Size the cluster from the workload, not from a guess. Estimate peak write throughput, multiply by replication factor for actual disk and network load, and add headroom so a broker can fail without the survivors saturating. Set retention deliberately per topic — by time, by size, or both — and confirm log directories have room for the configured retention plus a safety margin.

# Per-topic retention example
log.retention.hours=168
log.retention.bytes=-1
log.segment.bytes=1073741824

Leave at least 30-40% disk headroom: a full log directory takes a broker offline, and recovery is far harder than prevention.

Client configuration

Brokers are only half the system. Audit every client for production-grade settings before launch: producers using acks=all and idempotence (above), consumers with explicit, intentional offset and concurrency settings, and sane timeouts everywhere.

# Consumer essentials
enable.auto.commit=false
isolation.level=read_committed
max.poll.records=500
session.timeout.ms=45000
auto.offset.reset=earliest

Disabling auto-commit and committing only after successful processing is what gives you at-least-once delivery without silent message loss on rebalance.

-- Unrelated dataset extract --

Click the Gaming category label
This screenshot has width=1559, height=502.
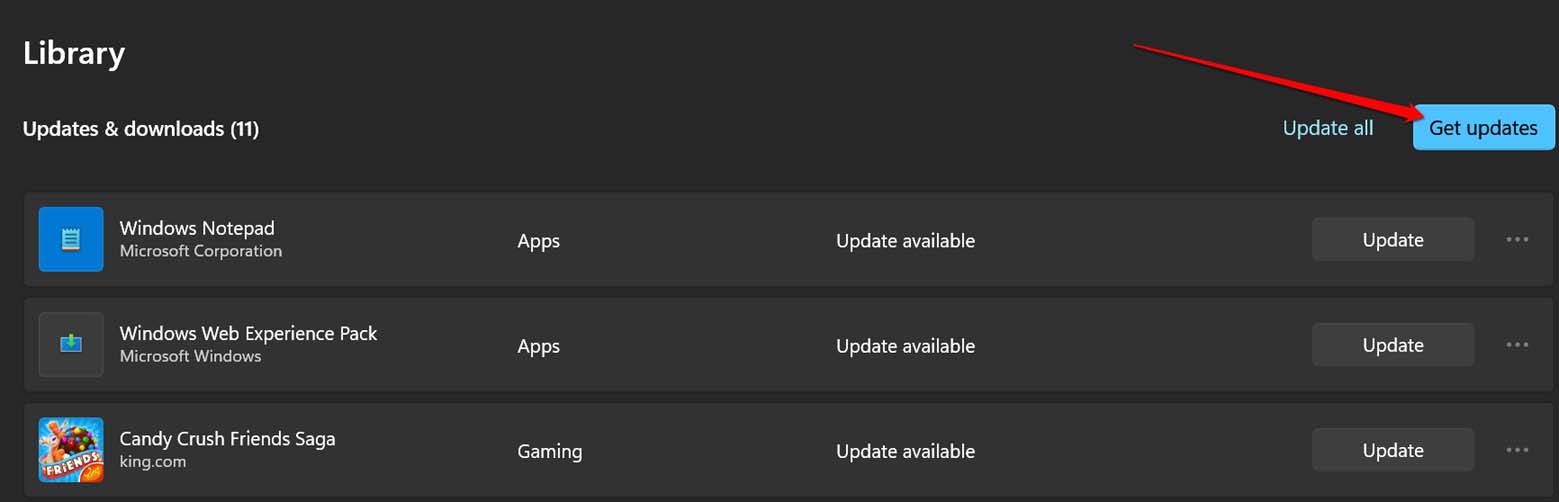click(549, 452)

Disaster recovery and runbooks

Decide your recovery posture before you need it. Document the recovery point and time objectives (RPO/RTO), and back them with a tested mechanism — MirrorMaker 2 to a standby cluster for multi-region DR, plus periodic config and ACL backups. Critically, rehearse the failover; an untested DR plan is a hope, not a plan.

Finally, write runbooks for the predictable incidents (broker down, disk full, lag spike, expired certificate, leader imbalance) so the on-call engineer follows steps instead of improvising under pressure.

[ ] RF=3, min.insync.replicas=2, acks=all verified by a broker-kill test
[ ] unclean.leader.election.enable=false; auto.create.topics.enable=false
[ ] TLS on all listeners; SASL auth; default-deny ACLs per principal
[ ] Secrets externalized (vault / k8s), not in images
[ ] JMX metrics scraped; alerts on URP, offline partitions, lag, disk, controller count
[ ] Retention set per topic; >30% disk headroom on every log dir
[ ] Clients audited: idempotent producers, manual commits, sane timeouts
[ ] DR target chosen (MirrorMaker 2 / standby) and failover rehearsed
[ ] Runbooks written for broker-down, disk-full, lag-spike, cert-expiry
[ ] Capacity validated against peak load with N-1 broker headroom

Best Practices

Make durability the default at the broker level (default.replication.factor=3, min.insync.replicas=2) so teams cannot accidentally create unsafe topics.
Prove guarantees by injecting failures in staging — kill brokers, fill disks, expire certs — rather than trusting configuration on paper.
Adopt default-deny security: disable plaintext listeners, require SASL, and grant least-privilege ACLs per service principal.
Alert on leading indicators (under-replicated and offline partitions, lag growth, disk trend) so you act before an outage, not during one.
Keep at least 30-40% disk headroom and set explicit per-topic retention; a full log directory is one of the most common self-inflicted outages.
Choose and rehearse a disaster-recovery path with measured RPO/RTO; a DR plan that has never been tested will fail when it matters.
Write runbooks for the predictable incidents so on-call response is repeatable and fast under pressure.